* [Data for this exercise]:

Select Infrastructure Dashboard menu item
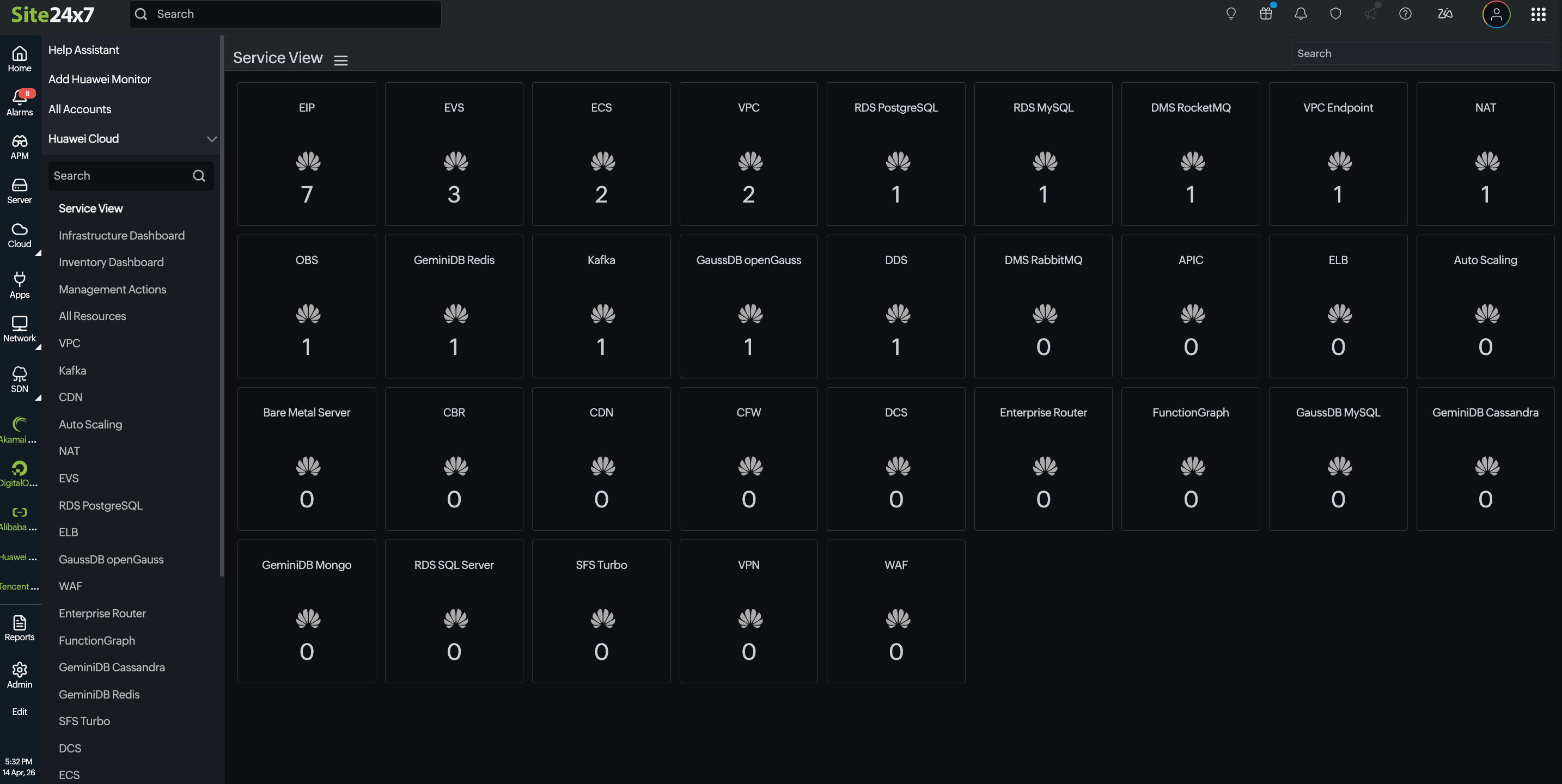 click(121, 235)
* * *
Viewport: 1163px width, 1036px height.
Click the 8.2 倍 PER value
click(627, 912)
* * *
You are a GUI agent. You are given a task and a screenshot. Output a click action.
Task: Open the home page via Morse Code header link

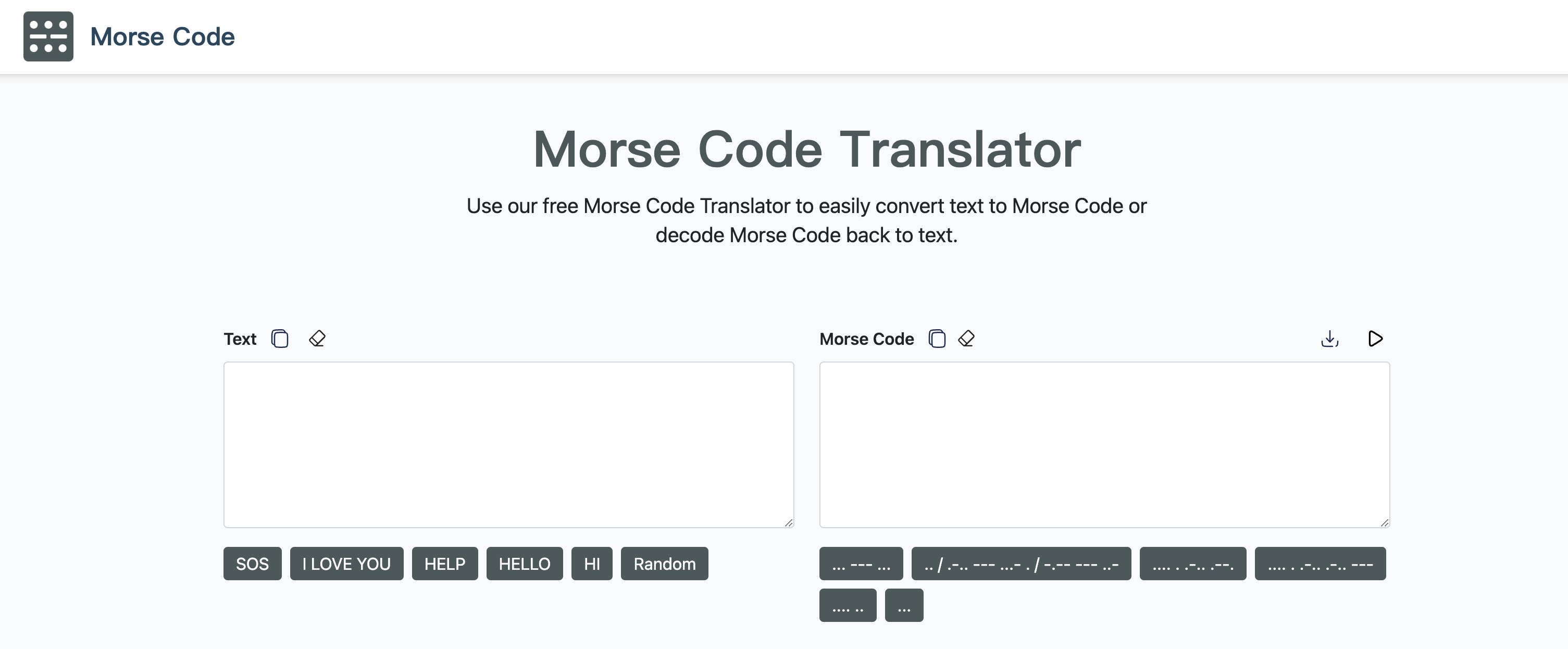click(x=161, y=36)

* [Problem requirements]:
Which lines of the listing begin at the line that contains "Viewport: 1163px width, 1036px height." and stop after the line that contains "click(627, 912)"? Return those lines, both ends included, unchanged.

* [Output of the exercise]:
Viewport: 1163px width, 1036px height.
Click the 8.2 倍 PER value
click(627, 912)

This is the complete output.